Saturday, March 18, 2023

Pristine Start

Look at this perfect, pristine trail we came across to start this morning's skijor!!!

Freshly groomed so we zoomed :)

It was -13 F (yes, 13 BELOW zero) when we started this morning's outing. What do you think that meant to the Siberian Huskies, Jack & Rudy, at our turnaround point of the outing?

"Must roll snow angels to cool our jets!" says the 13 below snow
rolling goofballs!

Back to skijoring. Today's video highlight is the pristine trail we found to start the outing. Come along for the fast & fun start to the day. Zoom! 

[watch on youtube if no video loads below]

Notice in the above video that the "untouched pristine" trail only lasted for about 25-30 seconds of skijoring before we are sharing the groomed trail with recent snowmobile tracks. While we have no problem skijoring in fresh snowmobile tracks, Jack & Rudy (as well as me) always prefer a groomer corduroy if we have the choice. As a result, Jack & Rudy were automatically drifting back and forth across the trail to get on corduroys whenever possible. Smart kids.

Good corduroy on the right side, so that is where my partners went!

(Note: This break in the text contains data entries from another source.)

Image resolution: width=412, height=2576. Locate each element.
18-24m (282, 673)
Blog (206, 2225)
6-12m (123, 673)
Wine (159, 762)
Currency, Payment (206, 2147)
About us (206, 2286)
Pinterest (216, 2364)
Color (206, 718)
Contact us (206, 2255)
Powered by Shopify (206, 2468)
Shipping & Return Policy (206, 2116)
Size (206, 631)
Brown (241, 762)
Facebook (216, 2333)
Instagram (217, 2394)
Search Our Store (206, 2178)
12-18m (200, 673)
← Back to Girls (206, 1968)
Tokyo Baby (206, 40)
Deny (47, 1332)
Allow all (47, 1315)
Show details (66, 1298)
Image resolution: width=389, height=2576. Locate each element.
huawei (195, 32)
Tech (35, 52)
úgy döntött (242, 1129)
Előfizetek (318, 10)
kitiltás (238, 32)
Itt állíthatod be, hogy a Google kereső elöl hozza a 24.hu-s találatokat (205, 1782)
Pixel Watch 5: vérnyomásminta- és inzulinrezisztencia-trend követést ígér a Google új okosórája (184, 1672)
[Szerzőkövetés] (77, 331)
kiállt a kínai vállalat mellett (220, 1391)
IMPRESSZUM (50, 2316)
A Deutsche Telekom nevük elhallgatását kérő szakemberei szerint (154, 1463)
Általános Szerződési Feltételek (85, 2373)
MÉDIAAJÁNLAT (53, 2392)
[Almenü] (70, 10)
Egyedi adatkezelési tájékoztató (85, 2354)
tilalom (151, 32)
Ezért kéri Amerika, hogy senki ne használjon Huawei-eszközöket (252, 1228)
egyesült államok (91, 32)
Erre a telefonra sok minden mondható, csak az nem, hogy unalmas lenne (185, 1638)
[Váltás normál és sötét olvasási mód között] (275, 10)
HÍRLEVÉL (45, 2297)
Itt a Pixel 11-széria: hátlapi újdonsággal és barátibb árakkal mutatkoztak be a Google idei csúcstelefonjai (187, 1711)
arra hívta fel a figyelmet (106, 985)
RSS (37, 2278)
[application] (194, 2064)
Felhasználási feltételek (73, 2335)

I never actually had to say anything all morning long. When the corduroy became better on one side of the trail, the kids moved to that side (and vice versa and vice versa all morning long). Smart kids!

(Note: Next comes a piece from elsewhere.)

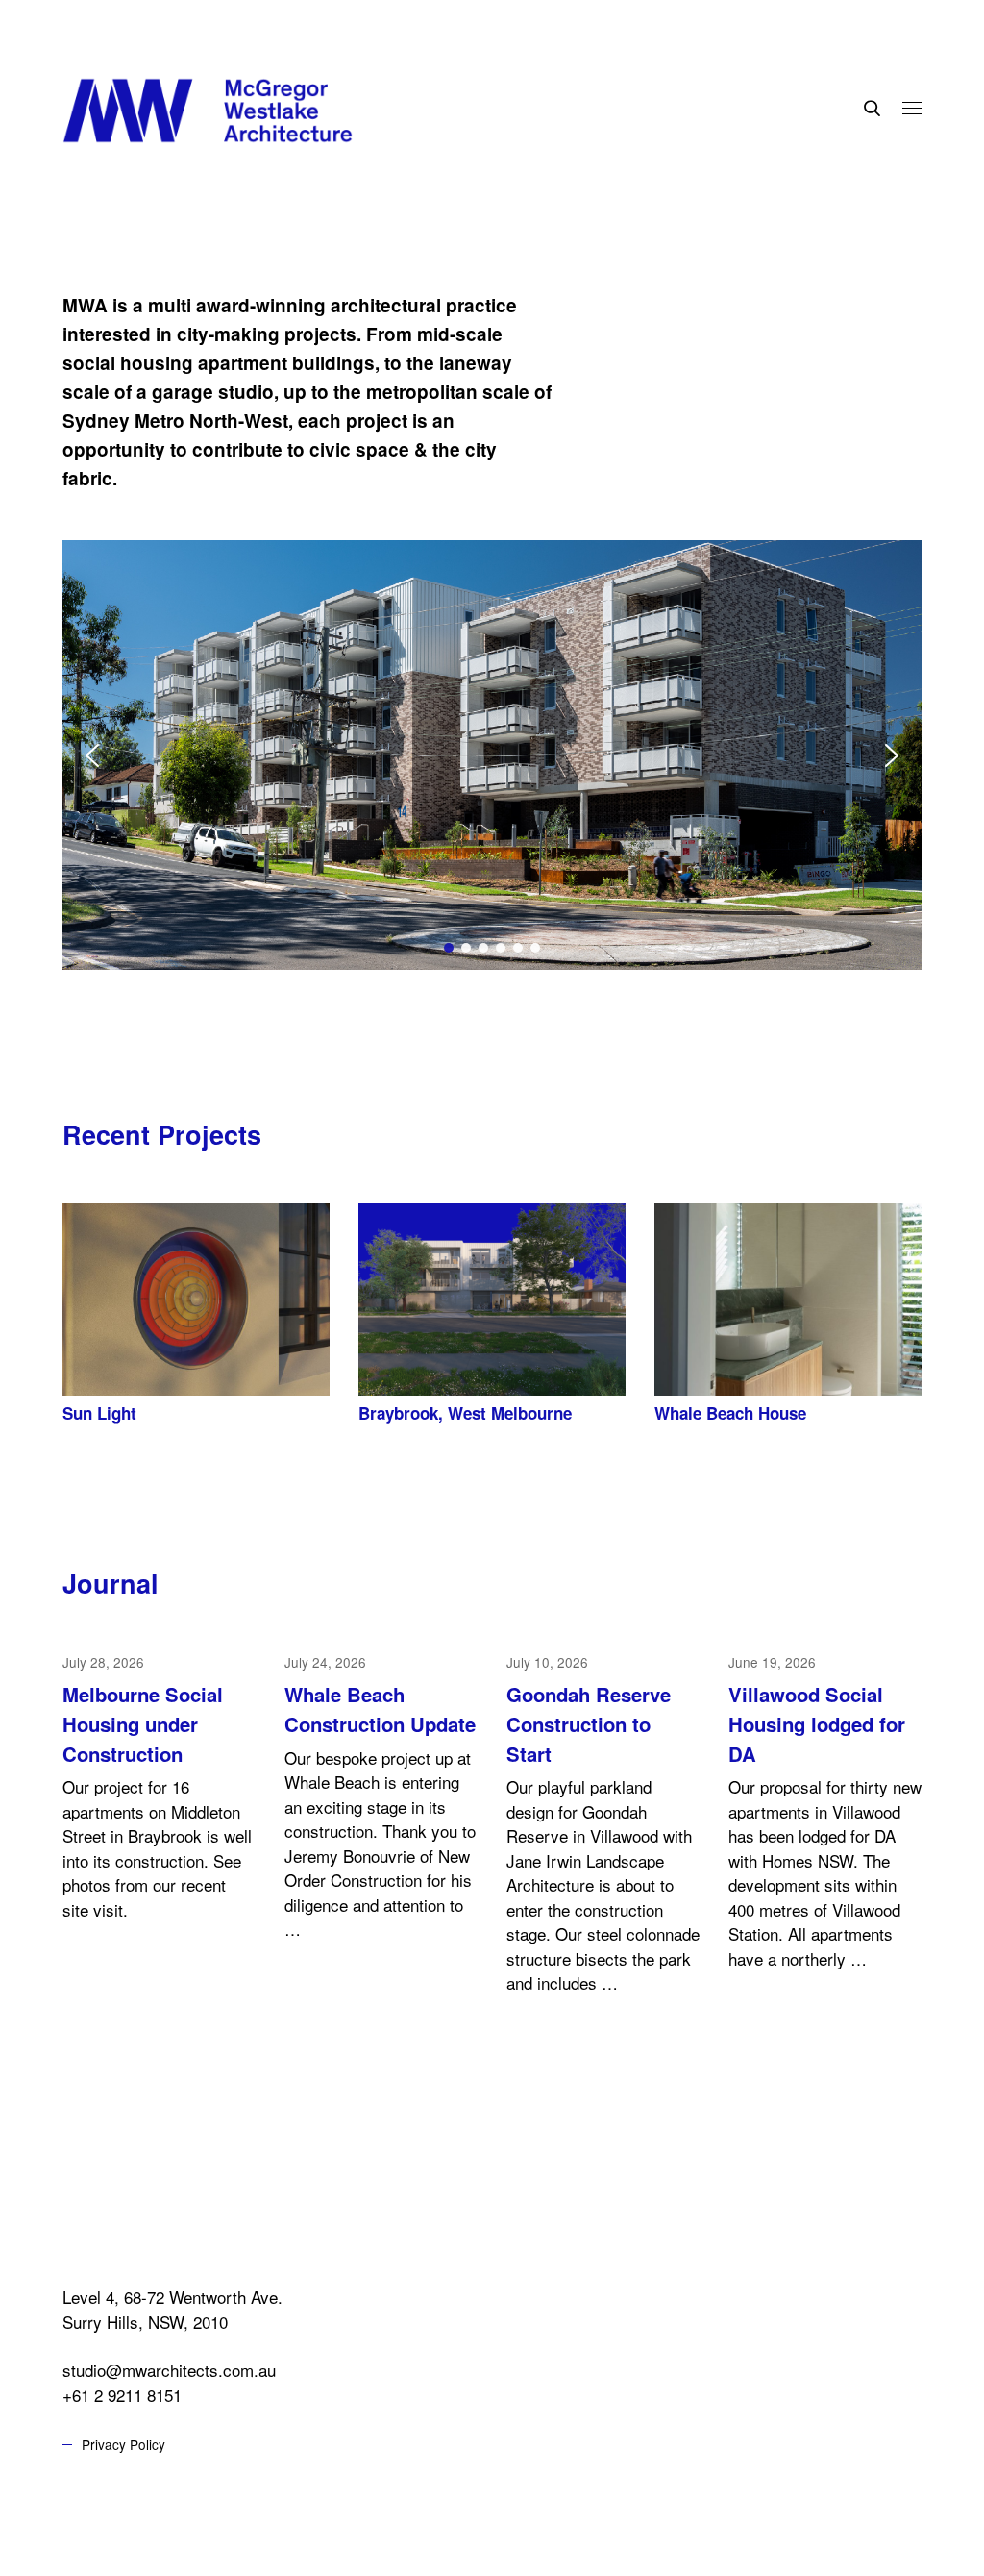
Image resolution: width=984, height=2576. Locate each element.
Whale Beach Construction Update (380, 1709)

Good corduroy on the left so that is where you find Jack & Rudy,

The following photo cracked me up (along with others). You have to cross Highway 40 to get to the parking lot from the trail we were on today. We arrived at the crossing point with a group of snowmobilers. Here's what the snow machines did while waiting for an opening in the traffic:

Snowmobile snow machines: idle and wait.
Jack snow machine: "We stopped, I roll!"
Rudy snow machine: "Chomp, chomp, tasty snowcones here!"

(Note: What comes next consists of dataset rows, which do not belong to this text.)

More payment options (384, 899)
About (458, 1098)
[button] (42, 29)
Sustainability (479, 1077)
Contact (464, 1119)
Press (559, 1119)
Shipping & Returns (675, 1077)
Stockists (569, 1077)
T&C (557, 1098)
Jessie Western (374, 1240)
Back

There were two snowmobiles directly to my right (out of the view of the camera). One of the drivers pointed out Jack to the other driver and they started cracking up. I smiled, shrugged my shoulders and said, "He always does that!" What a comedian.

While the snowmobiles get a gas refill at the end of a run, the sled dog snow machines get pork to refill at the end of a run :)

"Ready to refuel!" declares my focused partners.

Despite the cold temperatures, I have proper equipment so it was a beautiful morning to skijor the gently rolling Buffalo Park Trail at Rabbit Ears Pass: 10.2 miles traveled with 600 feet of elevation climbed and a top speed of 22 MPH.

2022/2023 Season to Date: 112 days on the trails covering 993.5 miles with 90,700 feet of elevation climbed.